Thursday, December 30, 2004

Poor poor pitiful me

Another year is almost at an end. I sat with my calendar last night and according to my count, by this time next week I should be an ovulating fool. Dropping eggs like there's no tomorrow.

I got on the scale this morning too, though. I am out of control. I've put on 4 lbs just since Dec 23 ... 4 lbs in six days! I didn't think that was humanly possible. If I got pregnant now, it would be totally unhealthy for me and the baby I think.

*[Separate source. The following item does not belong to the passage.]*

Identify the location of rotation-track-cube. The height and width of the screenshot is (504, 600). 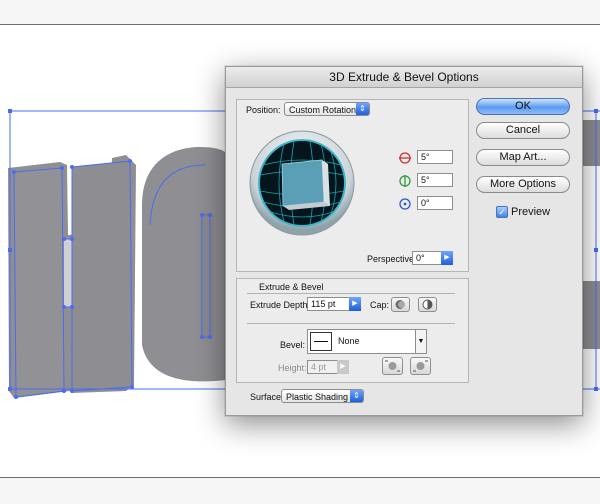
(302, 183).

I feel almost selfish focusing on this today when there is so much else going on in the world. But it's where my head is, and it is my blog so I guess it's ok to be self centered for a minute or two.

I've been going to the gym - three or four times a week. I am, not, however, eating properly or drinking water. I'm back to coffee, albeit decaf, and caffeine free diet coke. I had almost removed those totally from my life.

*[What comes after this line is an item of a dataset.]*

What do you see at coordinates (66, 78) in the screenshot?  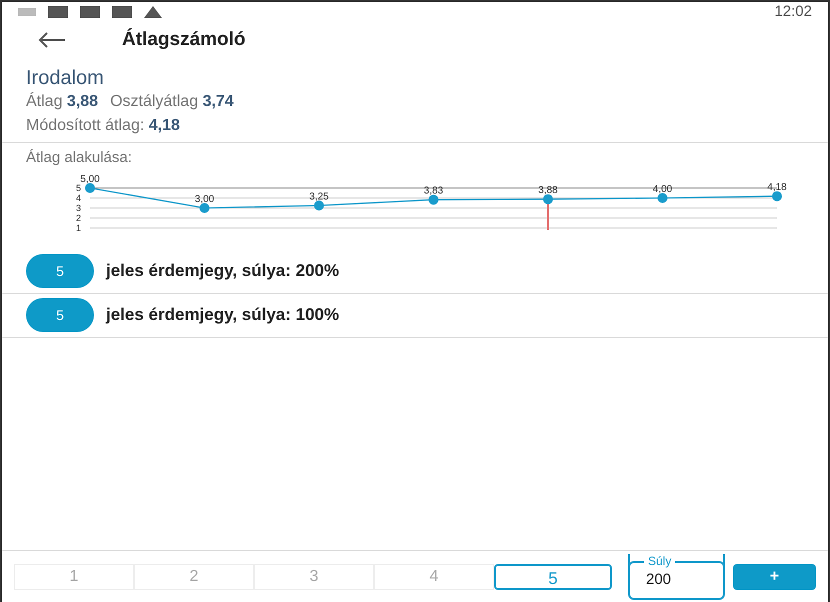 I see `subject-name: Irodalom` at bounding box center [66, 78].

It's like I am a self sabateur. This morning I'm getting dressed, in my usual black because I think it makes me look smaller outfit, and I'm totally depressing myself because I have all this weight back on! Three years ago I was proudly zipping into size 10 jeans. Now I couldn't get a pair of jeans around a thigh if I wanted to! Even my maternity clothes won't fit me if I get pregnant. Shit, they don't fit me now!

So I figure I have two choices:

  • keep complaining, do nothing, and blow up
  • get back to what I know works for me and keep my one day at a time philosophy in mind; focus on the journey and not the destination; keep going to the gym and set a mini goal of getting these 4 lbs back off as a start

I think I know which one I'll choose.